(Description of the task): Write out every entry word for word.

(Information provided):
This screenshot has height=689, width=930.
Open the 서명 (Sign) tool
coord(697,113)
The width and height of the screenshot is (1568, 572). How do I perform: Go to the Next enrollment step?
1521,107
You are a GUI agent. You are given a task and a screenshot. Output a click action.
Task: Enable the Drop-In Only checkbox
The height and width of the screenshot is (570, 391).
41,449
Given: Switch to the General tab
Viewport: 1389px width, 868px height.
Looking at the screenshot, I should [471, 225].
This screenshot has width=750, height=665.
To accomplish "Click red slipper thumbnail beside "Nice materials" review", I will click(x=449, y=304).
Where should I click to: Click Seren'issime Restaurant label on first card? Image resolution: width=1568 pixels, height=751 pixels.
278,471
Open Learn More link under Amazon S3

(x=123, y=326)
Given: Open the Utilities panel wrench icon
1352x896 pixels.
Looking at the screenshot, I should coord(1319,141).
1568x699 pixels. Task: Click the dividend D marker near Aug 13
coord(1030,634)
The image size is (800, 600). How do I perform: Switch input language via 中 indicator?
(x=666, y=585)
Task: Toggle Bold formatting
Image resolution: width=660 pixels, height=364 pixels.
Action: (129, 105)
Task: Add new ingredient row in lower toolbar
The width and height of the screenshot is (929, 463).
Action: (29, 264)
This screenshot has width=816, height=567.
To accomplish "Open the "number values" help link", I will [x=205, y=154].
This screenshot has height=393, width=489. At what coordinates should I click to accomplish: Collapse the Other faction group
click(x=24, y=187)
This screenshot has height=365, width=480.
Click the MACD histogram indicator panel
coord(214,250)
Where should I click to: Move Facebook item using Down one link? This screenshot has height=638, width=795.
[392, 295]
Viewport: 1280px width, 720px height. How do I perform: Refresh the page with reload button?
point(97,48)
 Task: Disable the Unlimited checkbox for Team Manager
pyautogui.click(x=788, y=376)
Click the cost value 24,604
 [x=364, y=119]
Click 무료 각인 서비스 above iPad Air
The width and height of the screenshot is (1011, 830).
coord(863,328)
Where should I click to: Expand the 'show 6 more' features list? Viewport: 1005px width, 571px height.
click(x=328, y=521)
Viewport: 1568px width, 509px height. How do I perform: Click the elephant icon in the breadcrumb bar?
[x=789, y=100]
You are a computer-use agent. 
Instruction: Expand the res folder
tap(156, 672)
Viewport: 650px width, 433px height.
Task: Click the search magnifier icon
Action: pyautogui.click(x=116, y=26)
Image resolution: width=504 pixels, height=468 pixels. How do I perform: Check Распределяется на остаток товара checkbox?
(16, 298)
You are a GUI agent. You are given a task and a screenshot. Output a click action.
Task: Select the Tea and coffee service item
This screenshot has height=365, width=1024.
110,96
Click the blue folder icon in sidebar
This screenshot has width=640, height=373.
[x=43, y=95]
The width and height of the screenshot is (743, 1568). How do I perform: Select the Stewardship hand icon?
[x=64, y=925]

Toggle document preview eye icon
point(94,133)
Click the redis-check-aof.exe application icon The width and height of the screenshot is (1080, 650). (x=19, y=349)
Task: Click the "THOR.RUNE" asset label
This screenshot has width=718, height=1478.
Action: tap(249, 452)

(Output for this task):
This screenshot has height=689, width=930.
Open the 서명 (Sign) tool
coord(697,113)
The width and height of the screenshot is (1568, 572). How do I perform: Go to the Next enrollment step?
1521,107
You are a GUI agent. You are given a task and a screenshot. Output a click action.
Task: Enable the Drop-In Only checkbox
The height and width of the screenshot is (570, 391).
41,449
Given: Switch to the General tab
Viewport: 1389px width, 868px height.
Looking at the screenshot, I should [471, 225].
This screenshot has width=750, height=665.
To accomplish "Click red slipper thumbnail beside "Nice materials" review", I will click(x=449, y=304).
Where should I click to: Click Seren'issime Restaurant label on first card? Image resolution: width=1568 pixels, height=751 pixels.
278,471
Open Learn More link under Amazon S3

(x=123, y=326)
Given: Open the Utilities panel wrench icon
1352x896 pixels.
Looking at the screenshot, I should coord(1319,141).
1568x699 pixels. Task: Click the dividend D marker near Aug 13
coord(1030,634)
The image size is (800, 600). How do I perform: Switch input language via 中 indicator?
(x=666, y=585)
Task: Toggle Bold formatting
Image resolution: width=660 pixels, height=364 pixels.
Action: (129, 105)
Task: Add new ingredient row in lower toolbar
The width and height of the screenshot is (929, 463).
Action: (29, 264)
This screenshot has width=816, height=567.
To accomplish "Open the "number values" help link", I will [x=205, y=154].
This screenshot has height=393, width=489. At what coordinates should I click to accomplish: Collapse the Other faction group
click(x=24, y=187)
This screenshot has height=365, width=480.
Click the MACD histogram indicator panel
coord(214,250)
Where should I click to: Move Facebook item using Down one link? This screenshot has height=638, width=795.
[392, 295]
Viewport: 1280px width, 720px height. How do I perform: Refresh the page with reload button?
point(97,48)
 Task: Disable the Unlimited checkbox for Team Manager
pyautogui.click(x=788, y=376)
Click the cost value 24,604
 [x=364, y=119]
Click 무료 각인 서비스 above iPad Air
The width and height of the screenshot is (1011, 830).
coord(863,328)
Where should I click to: Expand the 'show 6 more' features list? Viewport: 1005px width, 571px height.
click(x=328, y=521)
Viewport: 1568px width, 509px height. How do I perform: Click the elephant icon in the breadcrumb bar?
[x=789, y=100]
You are a computer-use agent. 
Instruction: Expand the res folder
tap(156, 672)
Viewport: 650px width, 433px height.
Task: Click the search magnifier icon
Action: pyautogui.click(x=116, y=26)
Image resolution: width=504 pixels, height=468 pixels. How do I perform: Check Распределяется на остаток товара checkbox?
(16, 298)
You are a GUI agent. You are given a task and a screenshot. Output a click action.
Task: Select the Tea and coffee service item
This screenshot has height=365, width=1024.
110,96
Click the blue folder icon in sidebar
This screenshot has width=640, height=373.
[x=43, y=95]
The width and height of the screenshot is (743, 1568). How do I perform: Select the Stewardship hand icon?
[x=64, y=925]

Toggle document preview eye icon
point(94,133)
Click the redis-check-aof.exe application icon The width and height of the screenshot is (1080, 650). (x=19, y=349)
Task: Click the "THOR.RUNE" asset label
This screenshot has width=718, height=1478.
Action: tap(249, 452)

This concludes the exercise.